Depuis sept crimes commis dans l’Est de Paris de 1991 à 1997, la police est aux trousses du mystérieux tueur. C’est à partir de la quatrième victime, en 1994, que les enquêteurs font le rapprochement entre tous les meurtres accompagnés du viol des jeunes femmes. Sur les lieux de la scène de crime macabre d’Agnes Nijkamp, les enquêteurs une découverte majeure : une empreinte ADN inconnue, laissée par le sperme du tueur sur la victime. Cette trace est alors baptisée SK1, pour "Serial Killer 1" (tueur en série 1).
Cette trace ADN est la première marque génétique relevée sur une scène de crime. L’année suivante, le dossier du mystérieux SK1 est relancé par la découverte du même ADN sur un mégot de Winston, retrouvé sur les lieux de l’agression d’Elisabeth, la survivante au prédateur. Seulement un mois plus tard, ressort de la scène de crime de Hélène Frinking le même ADN.
L’action de la police est paralysée par l’absence de regroupement entre les dossiers d’ADN, et le défaut d’un fichier centralisant l’empreinte génétique de tous les délinquants et criminels déjà arrêtés. Les enquêteurs ne savent à qui cet ADN masculin inconnu, de groupe sanguin B 15-16 7-9.3 21-31 4-5 1-2
Le propriétaire de cet ADN a été identifié grâce au Professeur Olivier Pascal. Ce dernier, directeur du laboratoire judiciaire avait conservé l’ADN de violeurs en dehors de tout cadre légal. Bien que la centralisation des empreintes génétiques est illégale au titre des libertés individuelles, le juge d’instruction en charge de l’affaire, Gilbert Thiel, lui a alors demandé d’opérer une comparaison entre les différents flacons d’ADN conservés et le fameux ADN SK1.

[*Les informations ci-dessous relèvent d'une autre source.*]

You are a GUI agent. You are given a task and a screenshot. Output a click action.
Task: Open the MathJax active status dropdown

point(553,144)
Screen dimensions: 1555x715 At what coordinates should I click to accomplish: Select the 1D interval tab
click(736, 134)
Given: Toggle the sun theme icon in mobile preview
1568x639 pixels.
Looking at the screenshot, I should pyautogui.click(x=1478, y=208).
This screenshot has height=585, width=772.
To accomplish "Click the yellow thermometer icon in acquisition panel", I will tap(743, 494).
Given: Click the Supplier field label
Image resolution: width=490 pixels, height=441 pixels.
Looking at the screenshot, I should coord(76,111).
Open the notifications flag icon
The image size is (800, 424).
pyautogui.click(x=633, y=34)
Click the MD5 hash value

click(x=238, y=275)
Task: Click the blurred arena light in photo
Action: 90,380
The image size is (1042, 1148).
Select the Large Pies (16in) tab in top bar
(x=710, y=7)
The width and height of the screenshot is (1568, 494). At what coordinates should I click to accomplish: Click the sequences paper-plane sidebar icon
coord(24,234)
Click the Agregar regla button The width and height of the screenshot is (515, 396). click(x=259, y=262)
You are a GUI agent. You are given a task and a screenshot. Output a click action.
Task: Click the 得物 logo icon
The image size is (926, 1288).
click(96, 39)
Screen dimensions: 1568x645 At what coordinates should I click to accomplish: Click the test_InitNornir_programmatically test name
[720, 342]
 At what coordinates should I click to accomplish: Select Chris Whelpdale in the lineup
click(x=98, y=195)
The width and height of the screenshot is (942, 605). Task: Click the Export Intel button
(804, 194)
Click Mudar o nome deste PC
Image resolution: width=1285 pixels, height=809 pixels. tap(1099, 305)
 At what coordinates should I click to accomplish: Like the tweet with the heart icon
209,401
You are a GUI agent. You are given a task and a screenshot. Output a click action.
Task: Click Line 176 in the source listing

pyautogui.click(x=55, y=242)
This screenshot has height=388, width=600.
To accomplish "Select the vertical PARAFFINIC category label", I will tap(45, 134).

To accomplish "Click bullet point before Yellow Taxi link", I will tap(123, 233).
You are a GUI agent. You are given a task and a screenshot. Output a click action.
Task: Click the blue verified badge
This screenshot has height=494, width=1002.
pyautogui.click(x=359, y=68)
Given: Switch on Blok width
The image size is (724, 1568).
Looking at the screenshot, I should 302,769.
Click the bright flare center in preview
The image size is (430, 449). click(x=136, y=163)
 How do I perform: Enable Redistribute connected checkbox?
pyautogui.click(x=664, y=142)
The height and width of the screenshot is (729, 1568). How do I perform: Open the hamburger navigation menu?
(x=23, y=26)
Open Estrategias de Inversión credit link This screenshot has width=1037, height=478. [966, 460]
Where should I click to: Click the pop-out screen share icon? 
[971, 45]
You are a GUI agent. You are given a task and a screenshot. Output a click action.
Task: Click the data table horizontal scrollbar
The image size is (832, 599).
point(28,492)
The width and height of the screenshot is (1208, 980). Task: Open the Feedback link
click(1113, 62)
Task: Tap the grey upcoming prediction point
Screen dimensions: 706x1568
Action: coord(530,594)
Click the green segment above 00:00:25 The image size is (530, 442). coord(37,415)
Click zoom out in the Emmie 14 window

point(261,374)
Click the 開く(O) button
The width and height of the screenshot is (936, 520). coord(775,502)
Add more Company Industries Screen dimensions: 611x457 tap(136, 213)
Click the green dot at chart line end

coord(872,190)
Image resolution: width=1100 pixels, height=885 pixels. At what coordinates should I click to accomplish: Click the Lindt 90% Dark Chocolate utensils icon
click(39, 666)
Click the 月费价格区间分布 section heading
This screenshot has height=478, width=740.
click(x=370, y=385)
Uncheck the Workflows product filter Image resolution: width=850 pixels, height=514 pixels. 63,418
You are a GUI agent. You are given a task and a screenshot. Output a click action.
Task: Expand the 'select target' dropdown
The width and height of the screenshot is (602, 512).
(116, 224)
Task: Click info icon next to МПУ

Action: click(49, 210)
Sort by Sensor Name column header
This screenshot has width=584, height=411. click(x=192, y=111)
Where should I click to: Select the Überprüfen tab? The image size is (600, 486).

Le verdit tombe. Guy Georges Rampillon est l’homme le plus recherché de France. Cet homme connu pour différents vols, viols et tentatives de meurtre a été confondu ce 24 mars 1998. Après tant d’erreurs judiciaires sur les dossiers des victimes, il est enfin possible de poser un nom sur le tueur de l’Est parisien, Guy Georges, plus de sept ans après la première victime.
Guy Georges a été arrêté à 12h44 dans le Monoprix de la Place Blanche, dans le 18e arrondissement de Paris, à l’âge de 37 ans. Placé en garde à vue au 36 Quai des Orfèvres, il est déjà passé aux aveux.
Il a admis avoir assassiné cinq des jeunes femmes, mais nie toute implication dans le meurtre des « deux femmes du parking »
Les parisiens vont-ils pouvoir dormir sur leurs deux oreilles ?
Pour éviter qu’une aussi longue traque meurtière ne se reproduise, un certain nombre d’enquêteurs et de juges d’instructions plaident pour la création d’un fichier national regroupant toutes les empreintes génétiques des délinquants et criminels qui ont déjà fait l’objet d’une arrestation. L’opinion publique, notamment les familles des victimes, déplorent un si grand nombre de meurtres commis avant de pouvoir arrêter l’auteur.
Les victimes:
Les antécédents de SK1 sont particulièrement significatifs et posent incontestablement la question du risque de récidive dans le cas présent. Les faits reprochés ont été commis à partir de janvier 1991, jusqu'en novembre 1997.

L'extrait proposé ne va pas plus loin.